Голуби активно использовались во время осады Парижа прусской армией в 1870–1871 годах. Птиц вывозили за пределы города на воздушных шарах, которые приземлялись там, где они уже не могли попасть в руки вражеской армии, окружавшей город. Птиц кормили и давали им отдохнуть, а затем они уже своим ходом возвращались в Париж с микрофотографическими посланиями для осажденных горожан.
Поскольку голубей легко выращивать и они (в отличие от большинства других птиц) готовы летать на большие расстояния в любое время, их давно используют для проверки различных теорий относительно навигационных способностей птиц. Появившиеся в последние годы электронные отслеживающие устройства – трекеры – позволили исследователям очень подробно изучать их поведение при возвращении домой. Что неудивительно, выяснилось, что большую помощь в навигации оказывают голубям ориентиры, хотя они также способны следовать по заученным «компасным» курсам[52].

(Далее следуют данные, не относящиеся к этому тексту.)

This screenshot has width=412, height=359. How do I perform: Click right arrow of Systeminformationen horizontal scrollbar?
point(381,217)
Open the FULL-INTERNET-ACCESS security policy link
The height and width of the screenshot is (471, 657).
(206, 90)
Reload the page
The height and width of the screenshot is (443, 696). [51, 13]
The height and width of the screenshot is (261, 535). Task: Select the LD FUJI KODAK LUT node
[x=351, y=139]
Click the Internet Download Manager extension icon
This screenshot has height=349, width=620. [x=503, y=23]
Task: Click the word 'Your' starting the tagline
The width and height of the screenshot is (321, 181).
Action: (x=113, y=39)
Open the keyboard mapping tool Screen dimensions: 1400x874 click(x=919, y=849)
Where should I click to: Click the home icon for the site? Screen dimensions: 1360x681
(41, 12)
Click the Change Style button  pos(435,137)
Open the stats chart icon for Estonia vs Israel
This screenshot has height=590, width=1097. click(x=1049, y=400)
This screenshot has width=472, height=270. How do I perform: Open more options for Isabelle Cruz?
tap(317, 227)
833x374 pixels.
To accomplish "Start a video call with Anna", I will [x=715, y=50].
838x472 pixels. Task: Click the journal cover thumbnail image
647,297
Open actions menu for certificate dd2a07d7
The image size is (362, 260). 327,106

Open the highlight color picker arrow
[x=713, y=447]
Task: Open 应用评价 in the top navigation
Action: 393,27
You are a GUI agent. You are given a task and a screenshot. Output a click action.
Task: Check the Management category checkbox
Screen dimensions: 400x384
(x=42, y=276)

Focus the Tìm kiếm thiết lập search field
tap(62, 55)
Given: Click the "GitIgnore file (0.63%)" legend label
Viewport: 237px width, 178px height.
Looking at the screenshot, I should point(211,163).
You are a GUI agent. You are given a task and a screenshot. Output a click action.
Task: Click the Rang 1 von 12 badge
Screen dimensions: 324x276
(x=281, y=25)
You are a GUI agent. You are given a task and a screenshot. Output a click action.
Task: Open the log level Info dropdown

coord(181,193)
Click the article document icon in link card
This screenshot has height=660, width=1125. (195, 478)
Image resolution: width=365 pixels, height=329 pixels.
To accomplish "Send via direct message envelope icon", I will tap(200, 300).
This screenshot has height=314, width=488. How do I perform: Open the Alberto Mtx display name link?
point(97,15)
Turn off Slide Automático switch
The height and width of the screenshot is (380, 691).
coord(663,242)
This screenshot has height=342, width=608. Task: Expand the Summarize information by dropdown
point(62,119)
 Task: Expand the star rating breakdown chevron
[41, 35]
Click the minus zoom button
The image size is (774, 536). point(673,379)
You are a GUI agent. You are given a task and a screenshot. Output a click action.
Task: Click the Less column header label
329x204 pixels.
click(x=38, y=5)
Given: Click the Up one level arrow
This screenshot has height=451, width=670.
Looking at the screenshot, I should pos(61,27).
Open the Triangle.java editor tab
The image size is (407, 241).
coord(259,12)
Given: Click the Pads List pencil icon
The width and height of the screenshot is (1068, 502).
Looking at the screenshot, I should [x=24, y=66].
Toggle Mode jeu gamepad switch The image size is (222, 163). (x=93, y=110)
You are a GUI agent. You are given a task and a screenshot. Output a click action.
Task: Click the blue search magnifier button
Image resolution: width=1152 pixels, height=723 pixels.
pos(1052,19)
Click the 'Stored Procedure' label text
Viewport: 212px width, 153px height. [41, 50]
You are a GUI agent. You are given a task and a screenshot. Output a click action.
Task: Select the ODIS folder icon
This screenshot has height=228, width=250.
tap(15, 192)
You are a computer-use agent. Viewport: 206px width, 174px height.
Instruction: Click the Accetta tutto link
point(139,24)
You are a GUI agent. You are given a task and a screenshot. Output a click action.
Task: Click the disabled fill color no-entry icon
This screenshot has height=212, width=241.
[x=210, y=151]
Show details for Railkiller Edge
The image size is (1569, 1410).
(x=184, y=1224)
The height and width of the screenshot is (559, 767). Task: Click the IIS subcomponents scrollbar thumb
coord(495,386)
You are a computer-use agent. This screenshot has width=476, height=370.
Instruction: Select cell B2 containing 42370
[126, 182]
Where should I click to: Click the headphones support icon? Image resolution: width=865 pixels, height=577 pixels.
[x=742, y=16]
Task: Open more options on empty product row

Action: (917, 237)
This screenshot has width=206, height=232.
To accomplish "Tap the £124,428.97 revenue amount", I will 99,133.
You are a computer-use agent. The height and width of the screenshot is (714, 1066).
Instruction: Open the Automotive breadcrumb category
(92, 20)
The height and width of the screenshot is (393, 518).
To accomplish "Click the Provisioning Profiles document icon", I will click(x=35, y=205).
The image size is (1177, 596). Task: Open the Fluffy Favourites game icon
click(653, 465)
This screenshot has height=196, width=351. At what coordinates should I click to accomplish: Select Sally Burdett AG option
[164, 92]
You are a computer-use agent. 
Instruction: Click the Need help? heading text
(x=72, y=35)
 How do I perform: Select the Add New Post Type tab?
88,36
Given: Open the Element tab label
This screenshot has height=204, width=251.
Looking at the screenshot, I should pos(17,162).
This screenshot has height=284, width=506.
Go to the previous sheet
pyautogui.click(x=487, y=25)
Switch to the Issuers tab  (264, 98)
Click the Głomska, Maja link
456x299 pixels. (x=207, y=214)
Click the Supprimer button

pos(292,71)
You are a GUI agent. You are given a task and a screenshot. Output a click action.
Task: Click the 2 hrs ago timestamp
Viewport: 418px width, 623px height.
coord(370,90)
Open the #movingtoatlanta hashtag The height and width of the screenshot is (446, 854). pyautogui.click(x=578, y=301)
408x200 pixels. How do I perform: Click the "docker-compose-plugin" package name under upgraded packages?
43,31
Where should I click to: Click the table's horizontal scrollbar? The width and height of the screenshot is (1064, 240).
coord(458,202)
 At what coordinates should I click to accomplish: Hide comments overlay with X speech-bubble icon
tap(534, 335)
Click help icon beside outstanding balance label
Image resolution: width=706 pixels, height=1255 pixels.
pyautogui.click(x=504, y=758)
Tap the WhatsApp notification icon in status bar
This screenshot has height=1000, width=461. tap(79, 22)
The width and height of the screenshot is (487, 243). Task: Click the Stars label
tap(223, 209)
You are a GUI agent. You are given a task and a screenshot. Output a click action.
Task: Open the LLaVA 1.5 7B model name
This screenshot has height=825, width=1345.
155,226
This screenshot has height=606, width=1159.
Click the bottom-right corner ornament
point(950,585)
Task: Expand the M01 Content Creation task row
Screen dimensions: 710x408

Молодые почтовые голуби подолгу исследуют окрестности своей голубятни, узнавая при этом структуру местного ландшафта, иногда на весьма больших площадях. «Обзорная информация», которую они приобретают таким образом, не поможет им, если они окажутся в местности, в которой никогда раньше не бывали, но, как только они возвращаются на знакомую территорию, они ориентируются по заметным элементам ландшафта – например, шоссе, железным дорогам и рекам. На последних стадиях своего путешествия голуби следуют по привычным, причем часто не самым коротким маршрутам[53]. Однако нам не следует относиться к ним высокомерно: они ведут себя как миллионы ежедневно путешествующих людей, которые, будучи рабами своих привычек, часто поступают точно так же.